Challenges:
1. In the campus safety article, how many years has the writer worked with administration in higher education?
2. Print the part of the campus safety article that opens with the words containing "Your Son is" and closes with "sons as well.".

Excerpt provided:

Your Son is Not as Safe as You Think at College by Pernas Juntos

Fall’s arrival brings students — America’s future — streaming into the hallowed halls of higher education.

For those of you directly engaged in funding one of these institutions, much of your thought is focused on classes, dorms, books, computers, software and trying to remove that stunned look from your face brought about by today’s tuition and dorm price tags. But there is undoubtedly some fear for the safety of your daughters, who will be exposed to binge parties, sexual peer pressure and some wild fraternities.

You should expand that to your sons as well.

Sexual assault on our campuses have greatly increased. Even the elite liberal-leaning Chronicle of Higher Education states, “The number of reported forcible sex crimes on campus increased from 2,200 in 2001 to 5,000 in 2013 (a 126 percent increase).”

I have worked with administration in higher education for more than 27 years. Campus sexual assaults have long been a fixture in campus life. Universities are never thrilled to talk about it, for good reason. They compete viciously for your son or daughter’s enrollment. Colleges and universities do their level best to lower the numbers of sexual assaults on their campuses. Both by encouraging reporting…and by hiding it.

Element and text position data:
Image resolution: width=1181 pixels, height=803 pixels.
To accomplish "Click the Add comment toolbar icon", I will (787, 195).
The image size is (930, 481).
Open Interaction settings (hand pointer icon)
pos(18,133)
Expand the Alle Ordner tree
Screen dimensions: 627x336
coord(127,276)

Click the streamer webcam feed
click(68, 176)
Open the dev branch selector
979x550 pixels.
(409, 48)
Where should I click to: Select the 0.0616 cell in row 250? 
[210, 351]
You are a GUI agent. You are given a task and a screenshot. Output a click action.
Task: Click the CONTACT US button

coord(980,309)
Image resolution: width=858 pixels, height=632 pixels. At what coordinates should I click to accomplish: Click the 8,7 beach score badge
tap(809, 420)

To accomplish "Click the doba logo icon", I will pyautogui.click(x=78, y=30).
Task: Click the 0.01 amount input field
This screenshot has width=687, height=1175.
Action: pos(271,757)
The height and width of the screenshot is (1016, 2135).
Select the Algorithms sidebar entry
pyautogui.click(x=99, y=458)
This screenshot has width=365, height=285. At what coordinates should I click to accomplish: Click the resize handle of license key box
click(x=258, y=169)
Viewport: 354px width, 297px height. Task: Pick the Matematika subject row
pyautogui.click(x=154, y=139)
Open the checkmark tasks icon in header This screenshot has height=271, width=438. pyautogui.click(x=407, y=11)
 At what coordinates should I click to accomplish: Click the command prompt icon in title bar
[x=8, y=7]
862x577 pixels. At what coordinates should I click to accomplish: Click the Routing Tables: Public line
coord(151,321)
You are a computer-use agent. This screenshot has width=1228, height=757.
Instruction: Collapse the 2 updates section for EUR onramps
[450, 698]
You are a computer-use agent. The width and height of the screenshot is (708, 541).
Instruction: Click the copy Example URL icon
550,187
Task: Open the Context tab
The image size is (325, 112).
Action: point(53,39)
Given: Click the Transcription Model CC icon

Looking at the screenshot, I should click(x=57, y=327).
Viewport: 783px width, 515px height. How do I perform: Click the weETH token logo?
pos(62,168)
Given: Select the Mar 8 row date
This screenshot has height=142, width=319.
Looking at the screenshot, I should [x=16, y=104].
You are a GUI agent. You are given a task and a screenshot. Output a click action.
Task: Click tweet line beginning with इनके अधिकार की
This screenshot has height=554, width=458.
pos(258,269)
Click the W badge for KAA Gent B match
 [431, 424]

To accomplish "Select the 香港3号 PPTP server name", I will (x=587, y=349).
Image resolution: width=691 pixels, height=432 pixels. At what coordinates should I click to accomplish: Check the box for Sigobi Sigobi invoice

Answers for the tasks:
1. More than 27 years.

2.
Your Son is Not as Safe as You Think at College by Pernas Juntos

Fall’s arrival brings students — America’s future — streaming into the hallowed halls of higher education.

For those of you directly engaged in funding one of these institutions, much of your thought is focused on classes, dorms, books, computers, software and trying to remove that stunned look from your face brought about by today’s tuition and dorm price tags. But there is undoubtedly some fear for the safety of your daughters, who will be exposed to binge parties, sexual peer pressure and some wild fraternities.

You should expand that to your sons as well.